Written instruction:
Print the data below line for line, keeping every character unchanged.

Listing:
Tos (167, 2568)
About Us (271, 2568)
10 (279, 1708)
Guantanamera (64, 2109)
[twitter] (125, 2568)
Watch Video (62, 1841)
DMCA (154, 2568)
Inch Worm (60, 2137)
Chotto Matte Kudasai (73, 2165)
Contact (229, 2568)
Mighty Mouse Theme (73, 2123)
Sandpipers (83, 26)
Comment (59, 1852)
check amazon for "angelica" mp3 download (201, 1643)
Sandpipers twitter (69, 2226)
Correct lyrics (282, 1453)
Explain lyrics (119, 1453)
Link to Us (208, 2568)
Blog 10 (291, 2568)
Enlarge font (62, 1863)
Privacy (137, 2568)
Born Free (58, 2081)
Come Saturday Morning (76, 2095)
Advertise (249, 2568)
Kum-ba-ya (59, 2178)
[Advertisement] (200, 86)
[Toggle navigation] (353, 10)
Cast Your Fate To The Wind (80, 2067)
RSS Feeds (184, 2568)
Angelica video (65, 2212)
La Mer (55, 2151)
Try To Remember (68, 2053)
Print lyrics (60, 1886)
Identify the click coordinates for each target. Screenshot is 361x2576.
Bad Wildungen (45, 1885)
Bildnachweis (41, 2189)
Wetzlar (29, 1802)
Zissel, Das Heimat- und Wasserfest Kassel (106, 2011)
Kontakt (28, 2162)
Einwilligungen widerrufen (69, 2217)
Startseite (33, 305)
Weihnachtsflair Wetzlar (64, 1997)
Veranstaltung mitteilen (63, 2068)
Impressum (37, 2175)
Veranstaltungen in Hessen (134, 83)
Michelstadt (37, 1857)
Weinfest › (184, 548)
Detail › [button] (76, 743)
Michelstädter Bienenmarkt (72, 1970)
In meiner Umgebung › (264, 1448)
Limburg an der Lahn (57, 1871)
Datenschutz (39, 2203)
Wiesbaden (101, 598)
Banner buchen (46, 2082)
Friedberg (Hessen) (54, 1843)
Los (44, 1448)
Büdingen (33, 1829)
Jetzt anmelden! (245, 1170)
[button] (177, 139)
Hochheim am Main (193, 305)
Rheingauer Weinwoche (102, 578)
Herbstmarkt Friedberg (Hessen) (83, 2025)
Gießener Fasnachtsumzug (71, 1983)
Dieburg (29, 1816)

Answer to this problem:
Tos (167, 2568)
About Us (271, 2568)
10 (279, 1708)
Guantanamera (64, 2109)
[twitter] (125, 2568)
Watch Video (62, 1841)
DMCA (154, 2568)
Inch Worm (60, 2137)
Chotto Matte Kudasai (73, 2165)
Contact (229, 2568)
Mighty Mouse Theme (73, 2123)
Sandpipers (83, 26)
Comment (59, 1852)
check amazon for "angelica" mp3 download (201, 1643)
Sandpipers twitter (69, 2226)
Correct lyrics (282, 1453)
Explain lyrics (119, 1453)
Link to Us (208, 2568)
Blog 10 (291, 2568)
Enlarge font (62, 1863)
Privacy (137, 2568)
Born Free (58, 2081)
Come Saturday Morning (76, 2095)
Advertise (249, 2568)
Kum-ba-ya (59, 2178)
[Advertisement] (200, 86)
[Toggle navigation] (353, 10)
Cast Your Fate To The Wind (80, 2067)
RSS Feeds (184, 2568)
Angelica video (65, 2212)
La Mer (55, 2151)
Try To Remember (68, 2053)
Print lyrics (60, 1886)
Identify the click coordinates for each target. Screenshot is 361x2576.
Bad Wildungen (45, 1885)
Bildnachweis (41, 2189)
Wetzlar (29, 1802)
Zissel, Das Heimat- und Wasserfest Kassel (106, 2011)
Kontakt (28, 2162)
Einwilligungen widerrufen (69, 2217)
Startseite (33, 305)
Weihnachtsflair Wetzlar (64, 1997)
Veranstaltung mitteilen (63, 2068)
Impressum (37, 2175)
Veranstaltungen in Hessen (134, 83)
Michelstadt (37, 1857)
Weinfest › (184, 548)
Detail › [button] (76, 743)
Michelstädter Bienenmarkt (72, 1970)
In meiner Umgebung › (264, 1448)
Limburg an der Lahn (57, 1871)
Datenschutz (39, 2203)
Wiesbaden (101, 598)
Banner buchen (46, 2082)
Friedberg (Hessen) (54, 1843)
Los (44, 1448)
Büdingen (33, 1829)
Jetzt anmelden! (245, 1170)
[button] (177, 139)
Hochheim am Main (193, 305)
Rheingauer Weinwoche (102, 578)
Herbstmarkt Friedberg (Hessen) (83, 2025)
Gießener Fasnachtsumzug (71, 1983)
Dieburg (29, 1816)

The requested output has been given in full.